For a while I worked on the retail side of a major wireless company. My job was mainly sales with a slight touch of customer service, or at least that is what I thought. We would come in to the store, have our morning meetings, deal with customers, sell headsets and services, and go home. After a while I was starting to get bored and I decided to shadow my manager to experience a different side of retail sales. During my shadowing I learned a lot about how T-Mobile manages input units such as labor, how it handles its inventory, the metrics it uses to identify inventory problems in specific stores, and what T-Mobile does to optimize the process. In this bog I would like to share my encounter with Process Optimization at T-Mobile.

Once I came to work to find a team of people who were standing and looking over what we were doing. We were told to do everything as we usually do from opening the store to closing; they were with us for the entire process. The method was very close to what we had in our first class where we had an assembly line and where we were making puppets out of paper. The people who were monitoring us had timers with them, as we had in our class, and tablets where they recorded everything that we did, including bathroom and lunch breaks. Now as I think about it, it makes more sense, and I understand that they were trying to identify the specific tasks in our workflow that were taking the longest. Later that data was most likely analyzed for purpose of identifying steps that could be eliminated or combined.

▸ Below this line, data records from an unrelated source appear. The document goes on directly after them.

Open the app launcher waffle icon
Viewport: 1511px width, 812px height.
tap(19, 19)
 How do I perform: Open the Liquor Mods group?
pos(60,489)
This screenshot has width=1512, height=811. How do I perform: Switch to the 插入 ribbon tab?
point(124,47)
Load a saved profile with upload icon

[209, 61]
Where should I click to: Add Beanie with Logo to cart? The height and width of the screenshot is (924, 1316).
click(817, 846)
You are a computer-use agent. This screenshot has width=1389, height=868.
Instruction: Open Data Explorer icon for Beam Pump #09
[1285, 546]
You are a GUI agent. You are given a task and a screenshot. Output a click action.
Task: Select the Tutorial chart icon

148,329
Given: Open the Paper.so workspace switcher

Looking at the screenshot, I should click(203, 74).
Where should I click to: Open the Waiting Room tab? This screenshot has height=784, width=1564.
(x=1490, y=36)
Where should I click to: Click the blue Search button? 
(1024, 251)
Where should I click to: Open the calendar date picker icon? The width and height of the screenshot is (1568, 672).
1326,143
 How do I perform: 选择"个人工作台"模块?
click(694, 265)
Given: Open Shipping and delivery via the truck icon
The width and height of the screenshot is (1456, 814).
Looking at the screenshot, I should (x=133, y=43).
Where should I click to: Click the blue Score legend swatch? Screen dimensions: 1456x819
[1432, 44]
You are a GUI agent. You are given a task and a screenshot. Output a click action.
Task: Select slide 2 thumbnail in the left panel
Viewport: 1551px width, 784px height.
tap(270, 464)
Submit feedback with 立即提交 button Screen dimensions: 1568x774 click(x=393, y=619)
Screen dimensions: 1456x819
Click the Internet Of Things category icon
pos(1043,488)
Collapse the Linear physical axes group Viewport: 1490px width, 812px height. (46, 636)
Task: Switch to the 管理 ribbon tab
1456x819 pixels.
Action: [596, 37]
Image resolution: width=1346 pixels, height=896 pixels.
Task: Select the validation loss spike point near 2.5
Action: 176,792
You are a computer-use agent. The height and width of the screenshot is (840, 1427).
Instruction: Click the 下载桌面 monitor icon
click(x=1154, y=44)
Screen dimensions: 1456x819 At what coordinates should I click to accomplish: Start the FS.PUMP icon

The evaluation team was there during the weekend only. They were following us from Friday to Sunday. The only thing that I didn’t understand was why it was done only during the weekend. Fridays and Sundays are the busiest workdays and if the evaluation process were up to me I would have had this done during the weekday. The reasons for this is because if you compare it to a yearly cycle, they were measuring our productivity during the busiest time of the year for any retail location which starts in September and ends in January. Which means that their measurements would not reflect the actual process since it is not seasonally adjusted. The problem is that many important decisions in Operations Management will be made from the data gathered and this data may not show the real picture of stores productivity.

Another important matter that I noticed was the qualification of the team that visited us. T-Mobile hired temporary workers from Craigslist to do that job. Most of them were between 25-35 years old. Do you think they understood the importance of what they were doing and how it could affect the company?